◆ **Brano**:
Cala la domanda; e però più che proporzionalmente crolla il prezzo. Di botto ti scende di oltre il 30%. Dice che è perché i russi hanno rifiutato un accordo auspicato dai sauditi su ulteriori tagli alla produzione; e che i sauditi in risposta si sono messi a pompare tutto il pompabile e pure a fare sconti ai clienti. E che poi a farne le spese sarebbero anzitutto gli americani, che a trenta dollari al barile il saudita ci va a nozze ma lo shale chiude e butta via le chiavi. Tutto grosso modo corretto.  E però di regola commentato in guisa di complotto, e di “guerra” dei prezzi, e di uso “politico” del petrolio. Che magari commentato così rimbomba e pure vende; però anche giusto narra e non fotografa.

 

 

Proviamo a guardarci dentro. La domanda che cala implica che comunque rispetto a ieri si deve produrre di meno e lasciare più capacità produttiva inutilizzata (l’alternativa è produrre petrolio che non vendi e tenerlo a magazzino; il che non può essere scelta politico commerciale ma solo scelta speculativa – nel 2009 una grande investment bank si comprò una qualche petroliera carica e la tenne mesi all’ancora in attesa di una risalita del prezzo; e dato che il prezzo risalì ci fece pure un sacco di quattrini). Si tratta giusto, sembrerebbe, di programmare meno produzione. Qui però un paio di intoppi. Il primo è che l’independent americano cow boy e individualista non è programmabile. O, meglio, l’unica cosa che lo programma è, a posteriori, il prezzo. Uno dei tre grandi players (quelli con capacità produttiva superiore ai 10 milioni di barili/giorno) è in realtà la somma di tanti piccoli produttori individuali istituzionalmente impediti a partecipare di un qualche accordo per tentare a priori di difendere volumi o prezzi. Poi in secundis ci sarebbe che l’OPEC come cartello non ha mai funzionato, o comunque non benissimo. Non è uno strumento efficace di politica; o, per dirla con Adelman (uno dei più importanti economisti del petrolio del ‘900) “no more than a convenient forum for the constituent nations”. Magari l’accordo tra loro per limitare la produzione lo trovano; però non è storicamente detto che sia l’accordo giusto, e neanche che tra di loro lo rispettino. Insomma si scrive OPEC ma si legge Arabia Saudita; che gli altri sono giusto di neanche sicuramente fedele contorno.

◆ **Materiale fornito**:
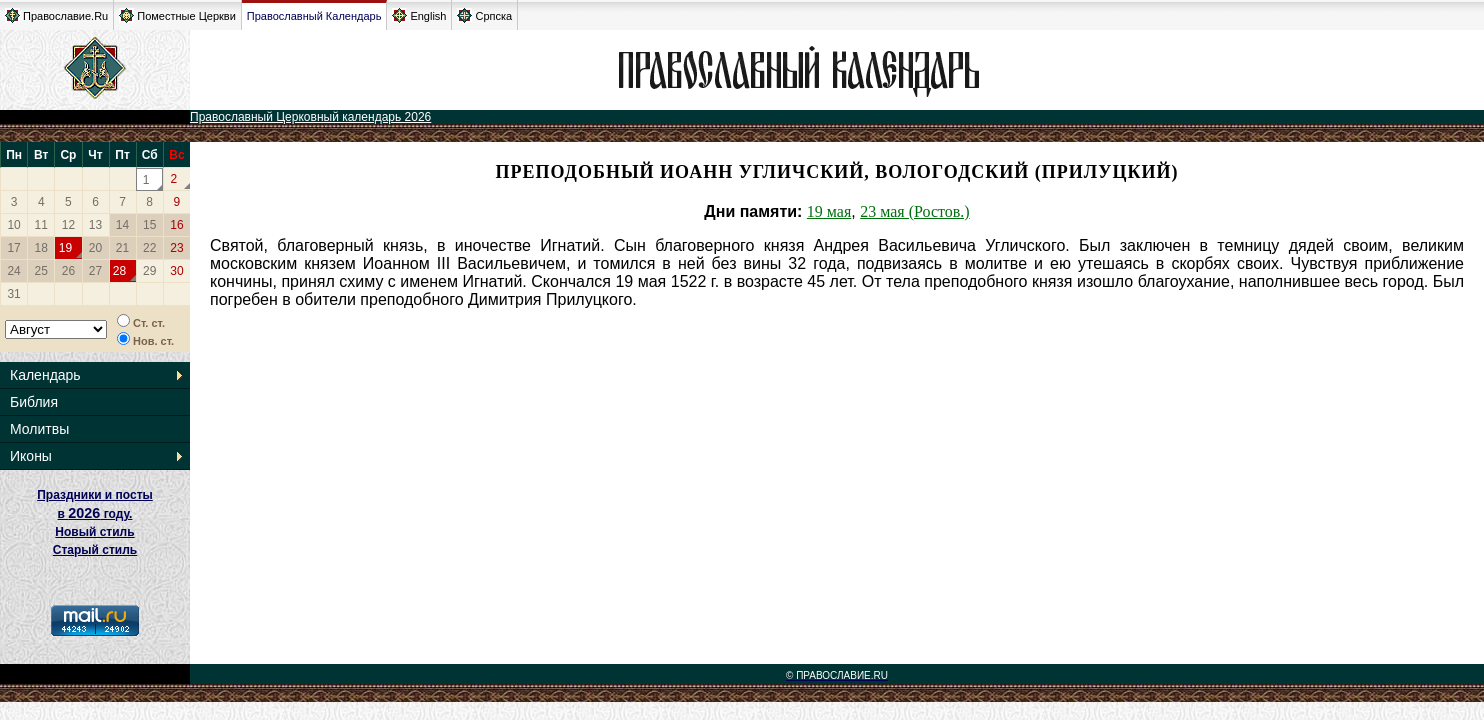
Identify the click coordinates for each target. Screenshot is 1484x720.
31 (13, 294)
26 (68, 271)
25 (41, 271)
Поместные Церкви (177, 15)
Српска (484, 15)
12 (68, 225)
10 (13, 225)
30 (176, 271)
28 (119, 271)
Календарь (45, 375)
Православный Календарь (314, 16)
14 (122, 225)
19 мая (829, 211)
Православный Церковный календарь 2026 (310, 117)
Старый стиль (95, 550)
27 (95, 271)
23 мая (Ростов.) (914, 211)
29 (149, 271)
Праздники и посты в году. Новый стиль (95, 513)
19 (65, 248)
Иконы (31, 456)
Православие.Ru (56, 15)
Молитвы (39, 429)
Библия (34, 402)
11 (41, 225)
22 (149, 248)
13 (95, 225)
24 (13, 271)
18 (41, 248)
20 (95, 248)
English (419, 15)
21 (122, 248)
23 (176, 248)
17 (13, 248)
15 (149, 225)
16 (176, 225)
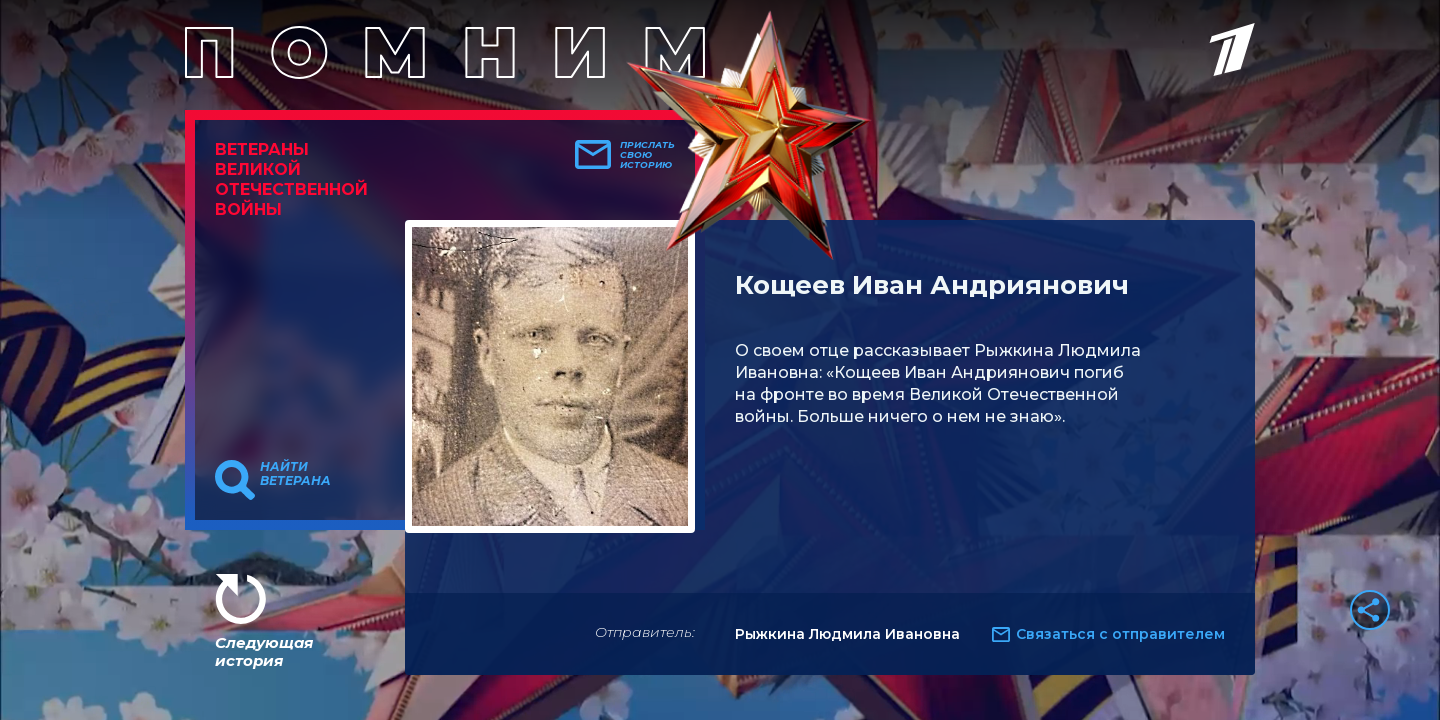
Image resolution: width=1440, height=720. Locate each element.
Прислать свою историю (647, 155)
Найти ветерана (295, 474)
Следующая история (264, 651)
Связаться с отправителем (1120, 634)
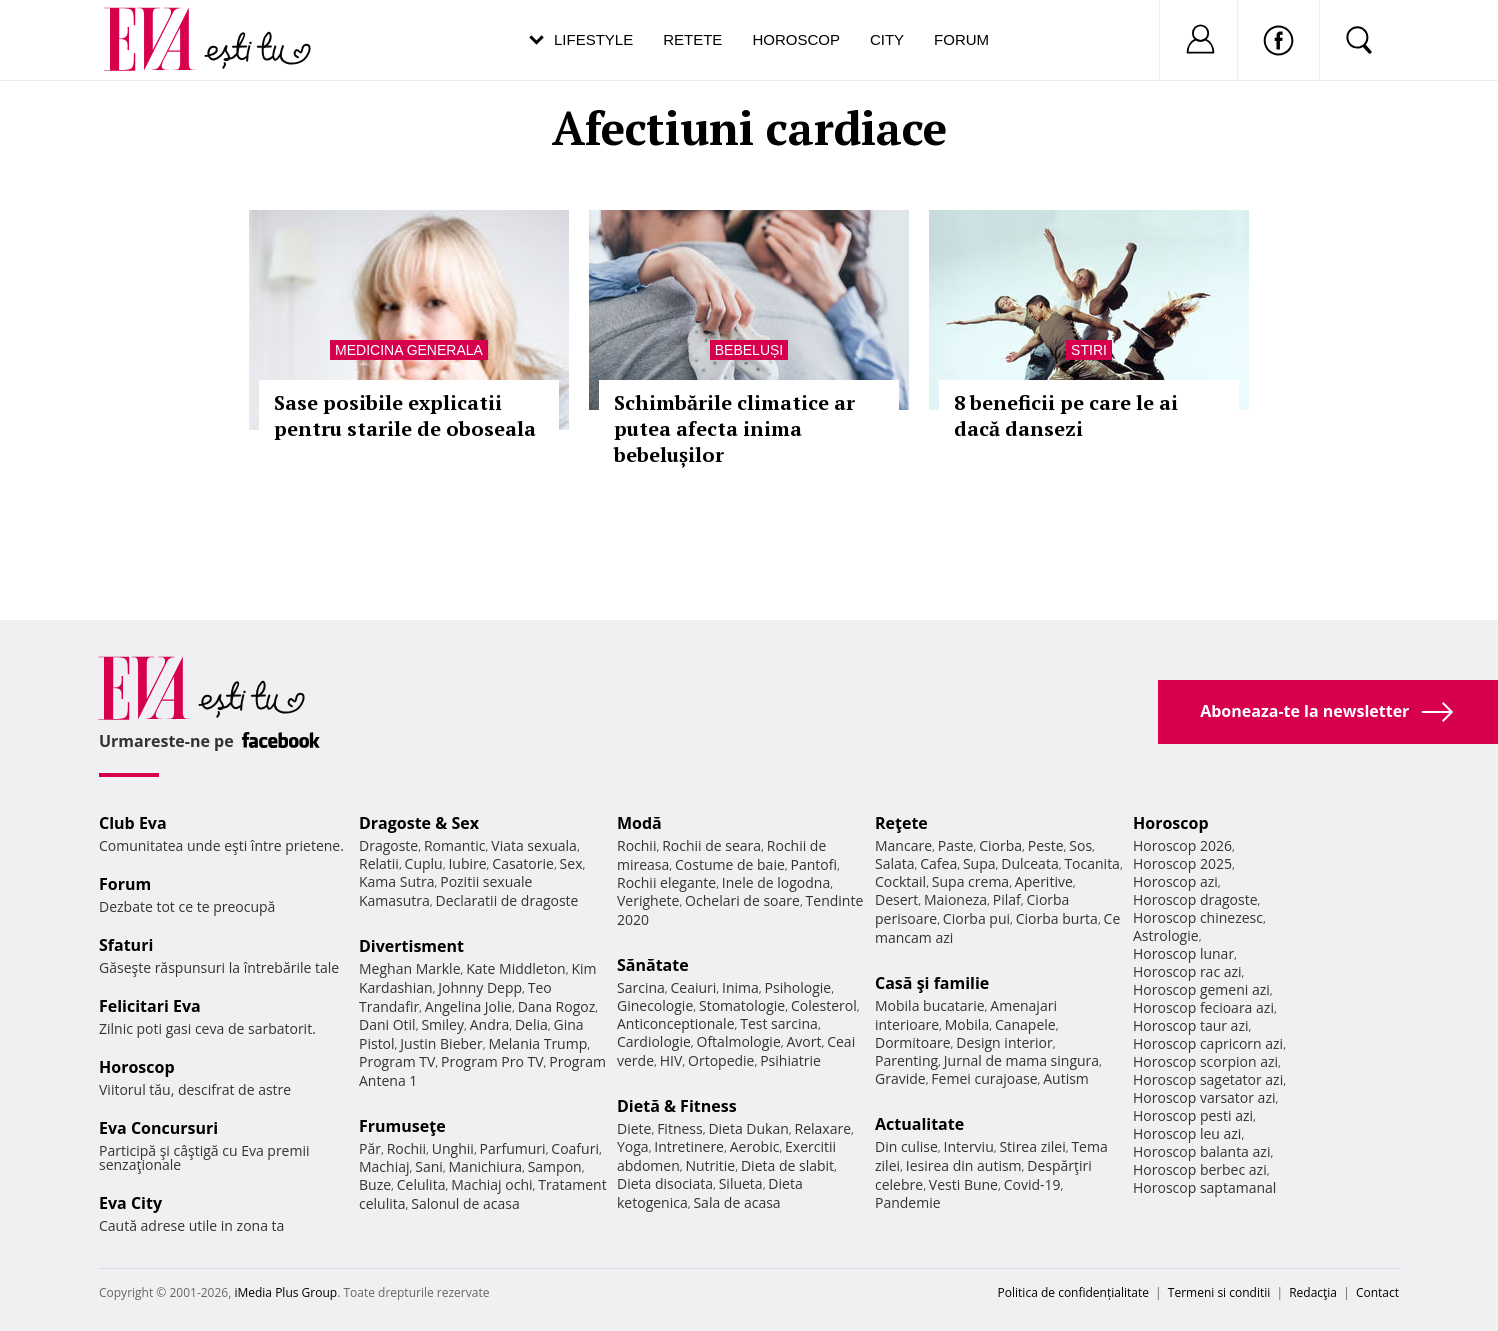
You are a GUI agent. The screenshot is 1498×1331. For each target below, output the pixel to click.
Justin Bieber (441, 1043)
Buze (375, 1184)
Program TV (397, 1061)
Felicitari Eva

◆ **Problemi da risolvere**:
- A) Stabilisci se ciascuna affermazione concorda con il brano sul petrolio, rispondendo sì o no e citando testualmente le parole decisive.
(i) Il prezzo del petrolio scende di oltre il 30%.
(ii) Secondo il brano, l'OPEC come cartello ha sempre funzionato bene.
(iii) Nel 2009 la grande investment bank che tenne all'ancora una petroliera carica ci rimise denaro.
- B) Riprendi il brano sul calo del prezzo del petrolio subito dopo l'ultima frase e proseguilo con lo stesso tono.

◆ **Risposte ai compiti**:
- A)
(i) Sì: "Di botto ti scende di oltre il 30%."
(ii) No: "l’OPEC come cartello non ha mai funzionato, o comunque non benissimo."
(iii) No: "e dato che il prezzo risalì ci fece pure un sacco di quattrini."

- B)
 

 

Il precedente grande sprofondo del prezzo fu nel 2015/2016. Giù fin dalle parti dei 28 dollari (che magari risuccede anche adesso). Poi però col 2017 ripartì al galoppo, raggiunse e addirittura superò quota 80, e infine con zig zag quotidiani si stabilizzò grosso modo a 50/60, che è numero che andava e va bene a tutti. Ci dicono che fu (anche) perché infine trovarono un accordo sui tagli alla produzione che servì a difendere il prezzo. Vero che l’accordo ci fu e che aiutò; ma non fu OPEC. Erano arrivati i russi. E avevano deciso insieme ai sauditi che tra loro si potevano parlare di petrolio in una stanza diversa ed acusticamente isolata da quella in cui (non) si parlava di Iran e Siria.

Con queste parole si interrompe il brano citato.